╭──
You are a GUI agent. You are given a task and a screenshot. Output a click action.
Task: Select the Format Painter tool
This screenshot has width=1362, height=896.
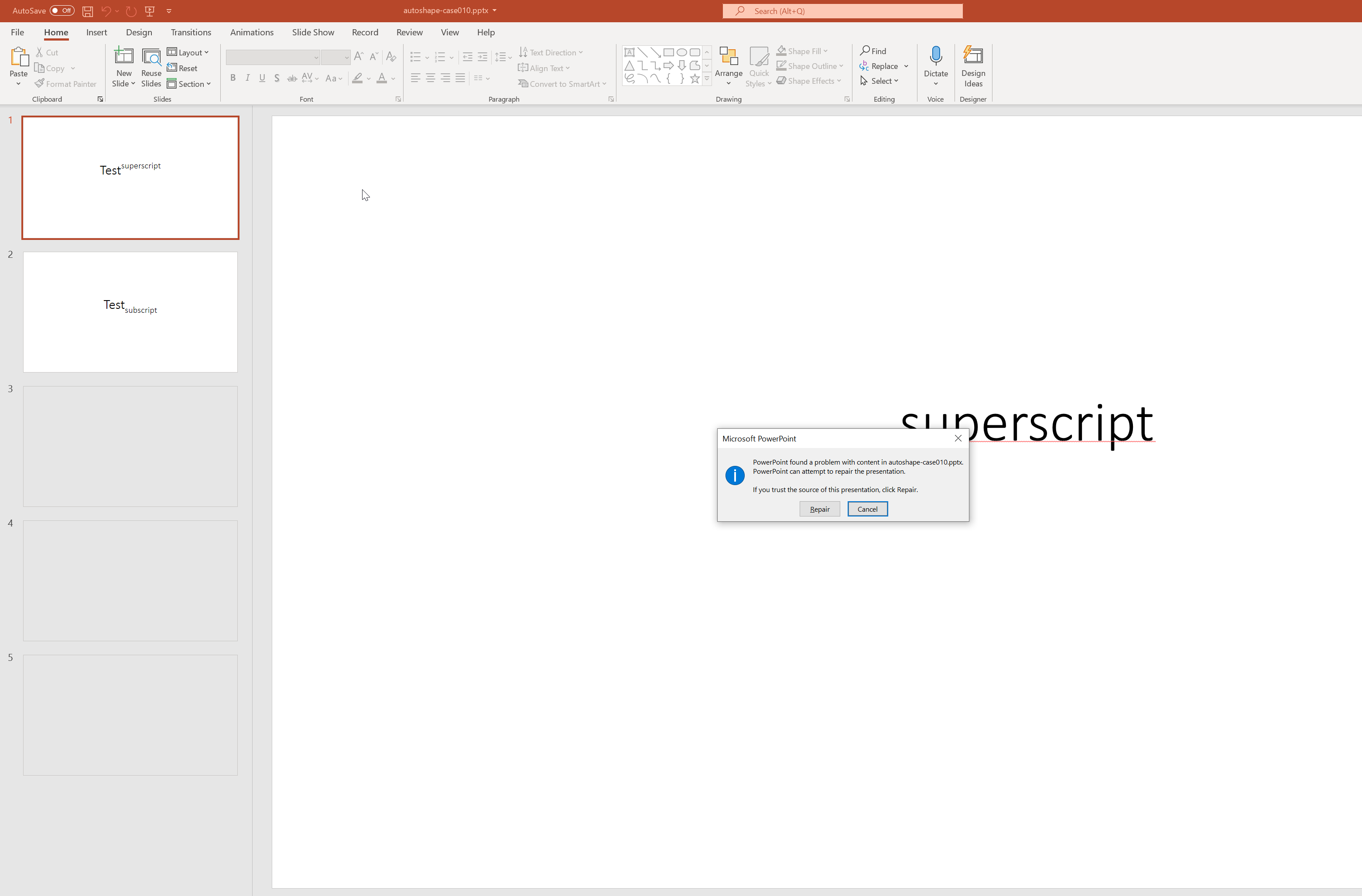66,83
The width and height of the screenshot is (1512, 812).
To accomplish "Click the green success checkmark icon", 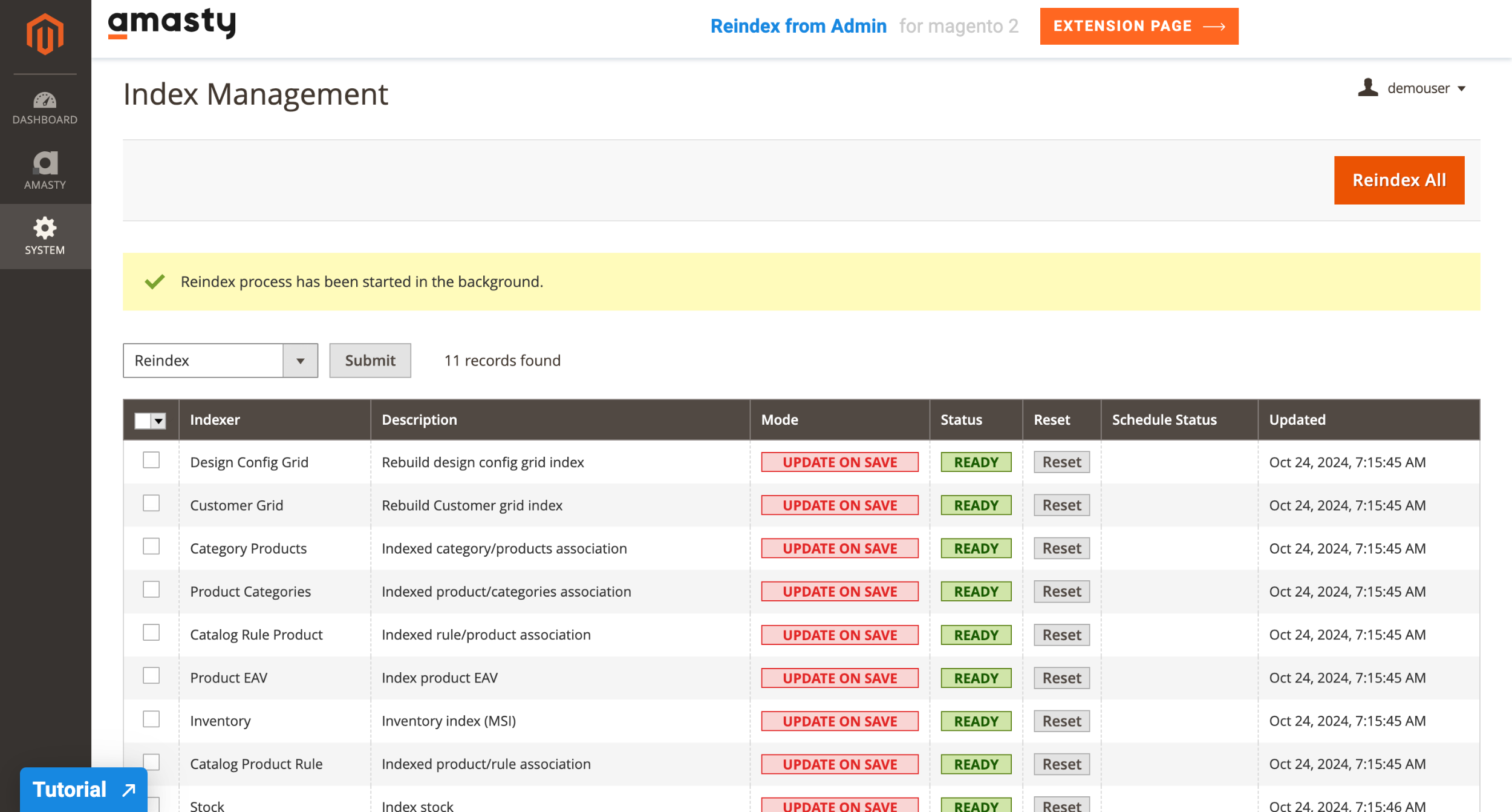I will (x=154, y=281).
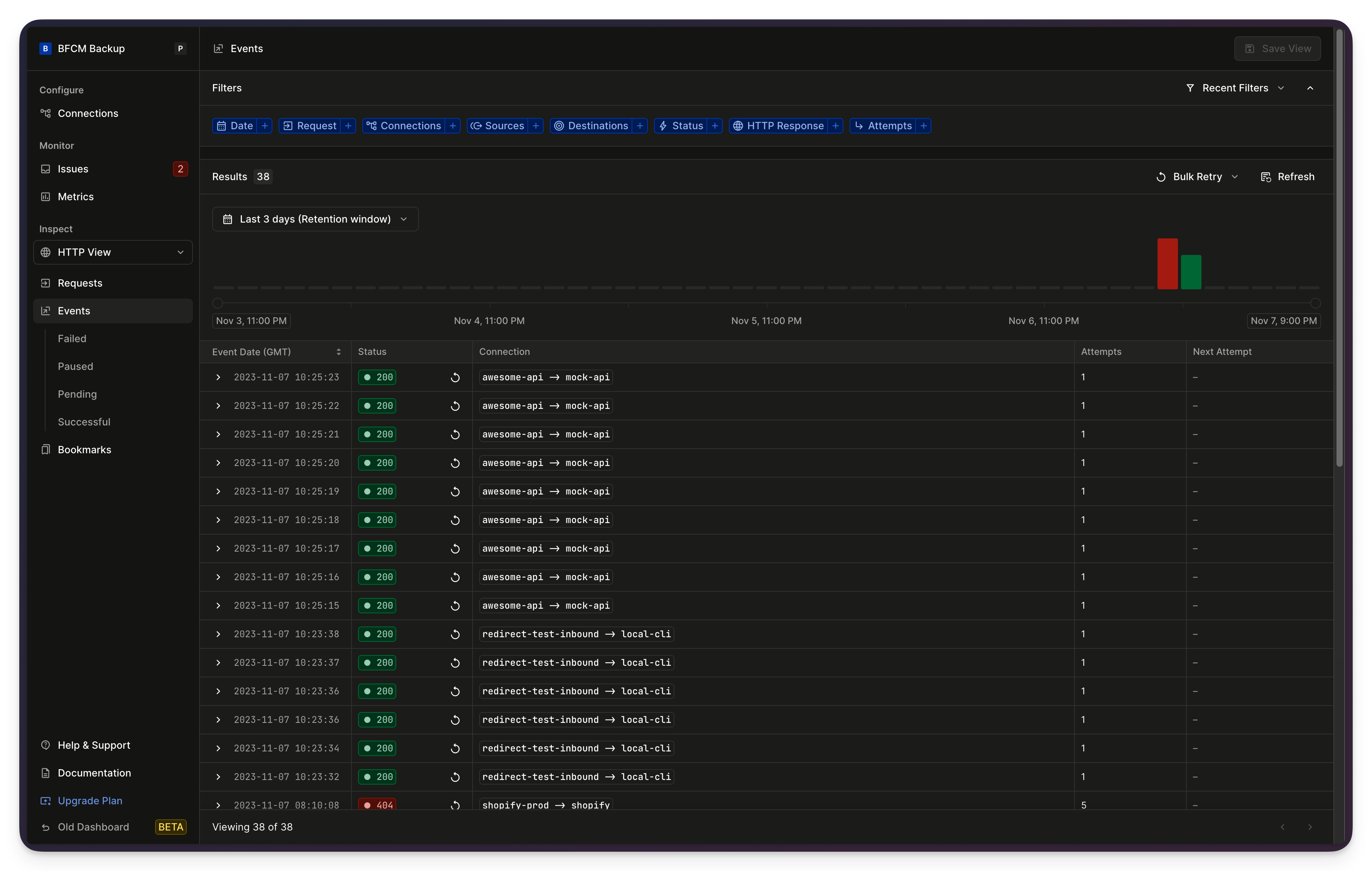Switch to the Failed events view

tap(72, 338)
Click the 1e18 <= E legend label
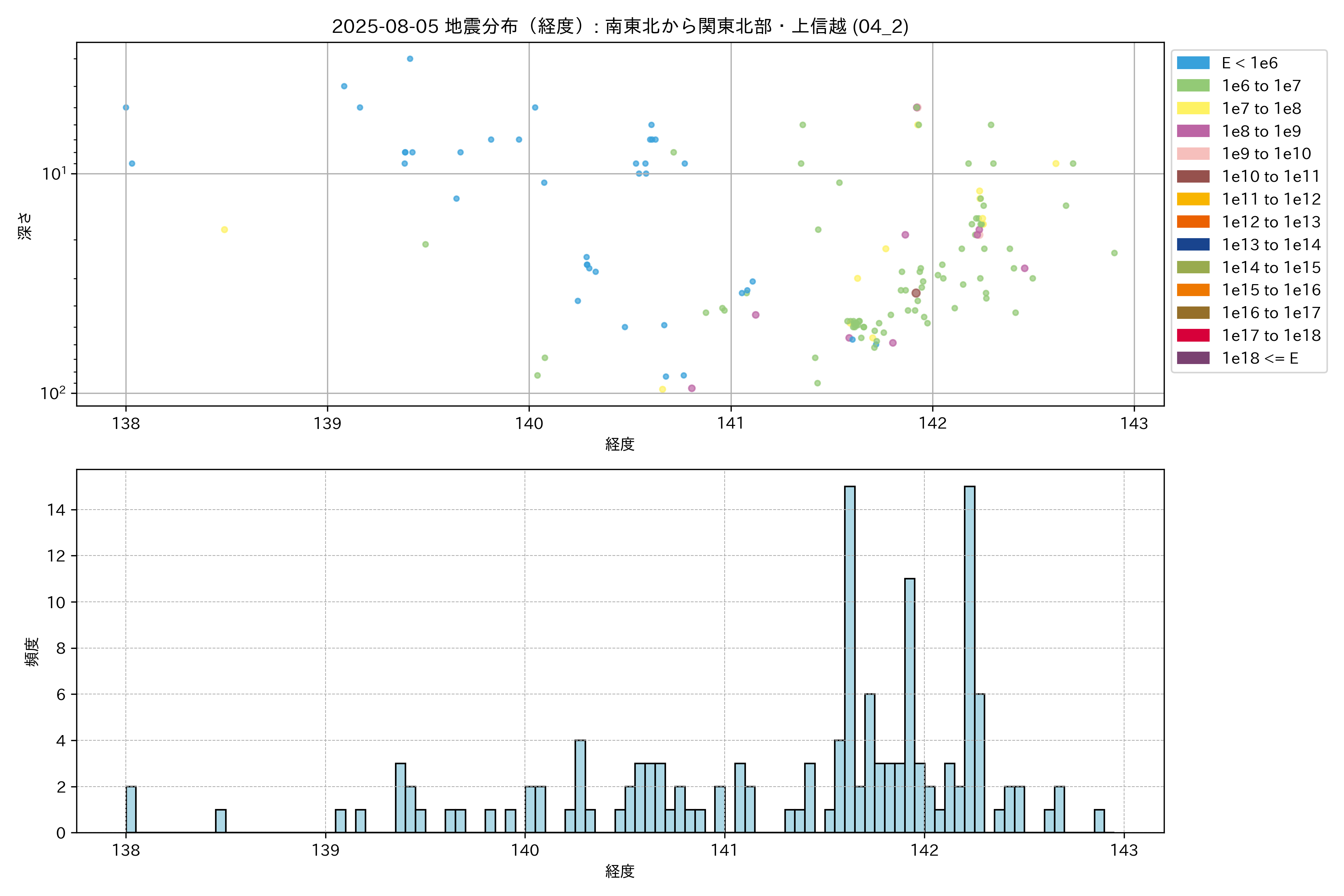 pyautogui.click(x=1259, y=358)
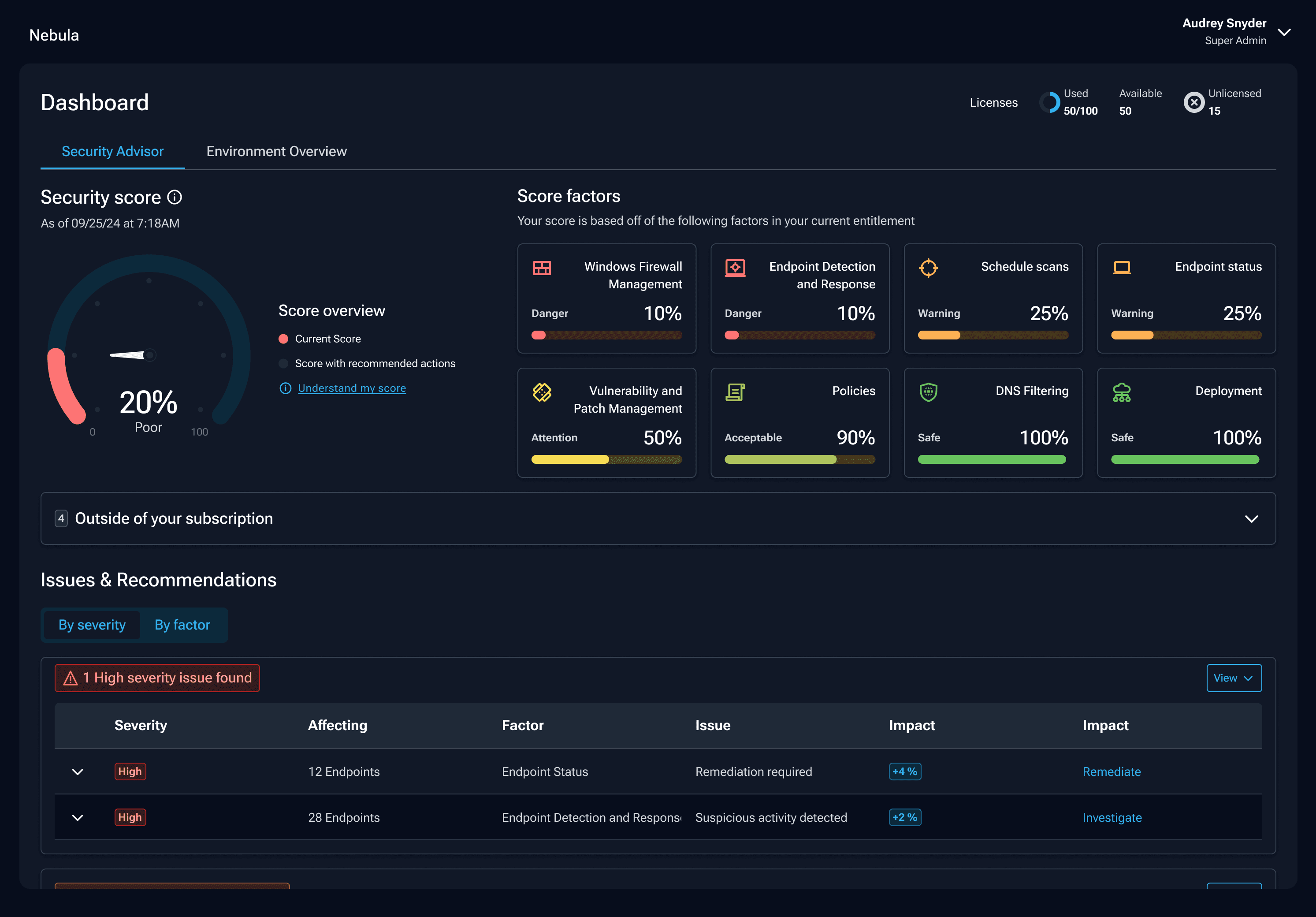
╰──
WORK TO COMPLETE.
The line with "The width and" marks the end: restate word for word every line from the top of the data through that one, omitting pictures.

YOUR SOLUTION.
You are a GUI agent. You are given a task and a screenshot. Output a click action.
Task: Select the Format Painter tool
This screenshot has width=1362, height=896.
66,83
The width and height of the screenshot is (1512, 812).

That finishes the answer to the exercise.